The item spam (and the lack of defensive options seen elsewhere in the series) tends to make races even more chaotic than usual. Unlike Mario Kart 8, where a talented racer can still go wire to wire despite a few blue shells being hucked at them, sudden reversals of fortune are common. This can be either amusing or infuriating, depending on your perspective, and it’s certainly not the game for showing friends your undisputable prowess or putting your uppity children in their place.
You can still apply your skills, though. Double Dash was notably the first Mario Kart game to make drifting feel natural, rather than like a sluggish attempt to curl a small boulder around an icy sheet of linoleum.

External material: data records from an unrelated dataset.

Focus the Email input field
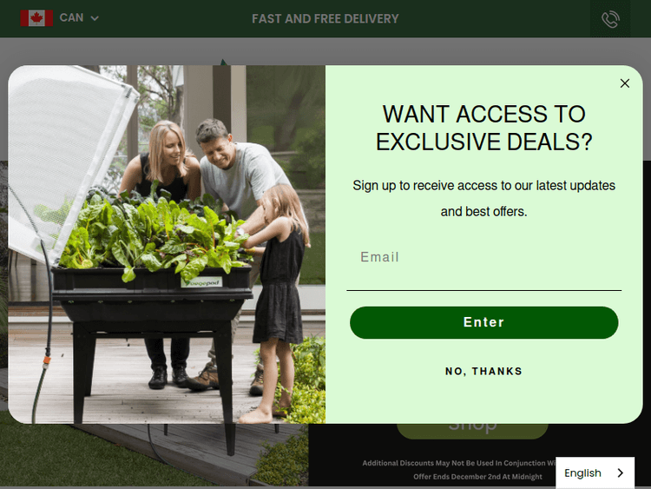 (483, 257)
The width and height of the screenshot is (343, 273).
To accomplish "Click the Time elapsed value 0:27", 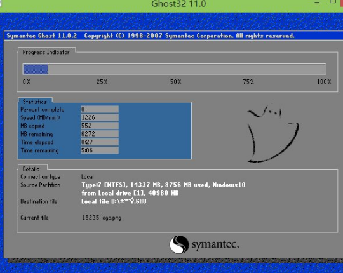I will [x=100, y=142].
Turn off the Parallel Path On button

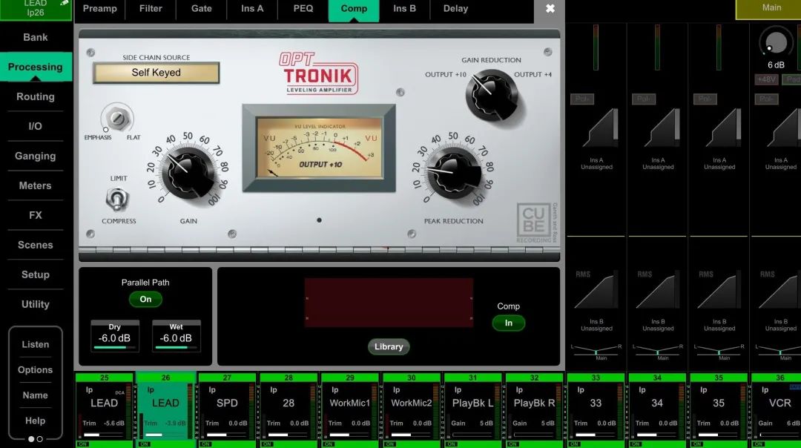[x=145, y=300]
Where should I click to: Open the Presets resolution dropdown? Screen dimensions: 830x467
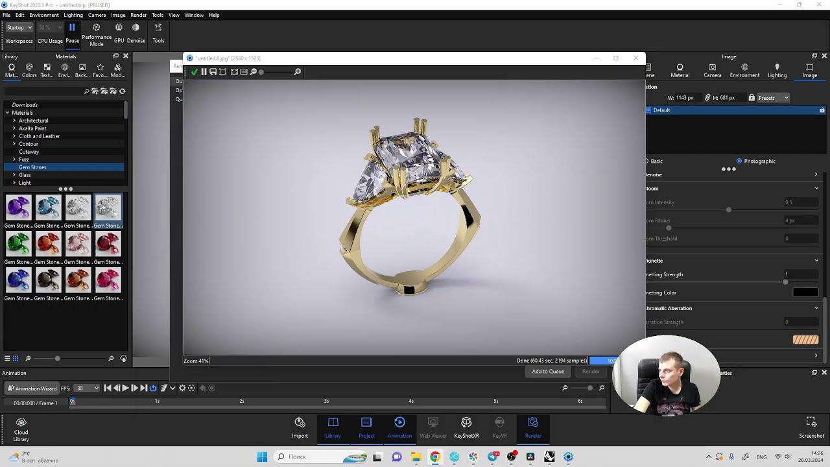tap(773, 98)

Perhaps that’s also why Double Dash is looked on with some disdain. Drifting felt phenomenal, but later Mario Kart games refined its formula even further. The jump from the passive sprites of Mario Kart 64 to the bouncy 3D models of Double Dash felt like a massive technical leap, but they pale in comparison to the modern polish of Mario Kart 8.

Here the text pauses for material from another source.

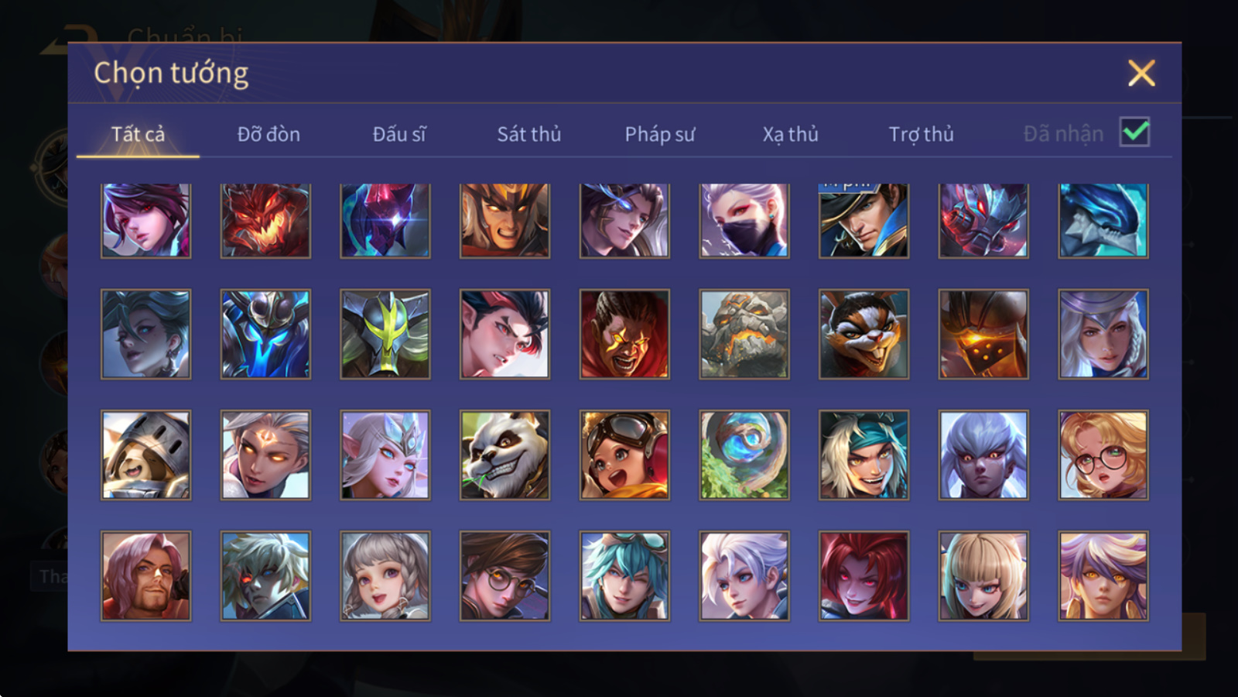The width and height of the screenshot is (1238, 697).
Task: Open the Sát thủ tab
Action: (x=529, y=134)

So do the character and track rosters. The waterspouts of Dino Dino Jungle and cannon launch up an unstable volcano in DK Mountain were whimsical and inventive, but it’s hard to be satisfied with 16 tracks when Mario Kart 8 offers a staggering 96.
The title of “best” Mario Kart game arguably belongs to whatever one you grew up with and/or drunkenly played the most in college, but Double Dash rarely threatens to take the crown. It’s a little too weird and a little too messy. It’s the Zelda II of the Kart world. Still, Double Dash is an easy joy to pick up and play… if you can. Unless you’ve been carrying your GameCube around by its handle for the last 22 years, you’re out of luck.
The difficulty of playing beloved GameCube titles is a broader problem, as Nintendo seems content to keep its old classics out of the marketplace so they can be turned into full-priced remasters (Pikmin 1 + 2), mined for content in larger sequels (Super Smash Bros. Melee), or simply consigned to oblivion (that Wind Waker isn’t available on the Switch is a minor crime against humanity). Double Dash is one of this policy’s more high-profile victims.
Maybe that’s a side-effect of the GameCube’s own shrug-worthy reputation, but it’s frustrating to see Nintendo ignore one of its most successful titles. Many of Double Dash’s tracks have made it to Mario Kart 8, but why not put the whole game up on the Switch eShop? Every game has its own feel, and something is lost when companies like Nintendo view their own creations as content to be stripped for parts, rather than as experiences worth preserving and passing down in their own right.
Perhaps, at the very least, a two-character-per-kart option could be included in the inevitable Mario Kart 9 to add an optional strategic wrinkle and probable profanity from players outraged at being the subject of an item bombardment. It would be a fitting tribute to a game that provided countless hours of joy in between Mario’s more famous kart tours.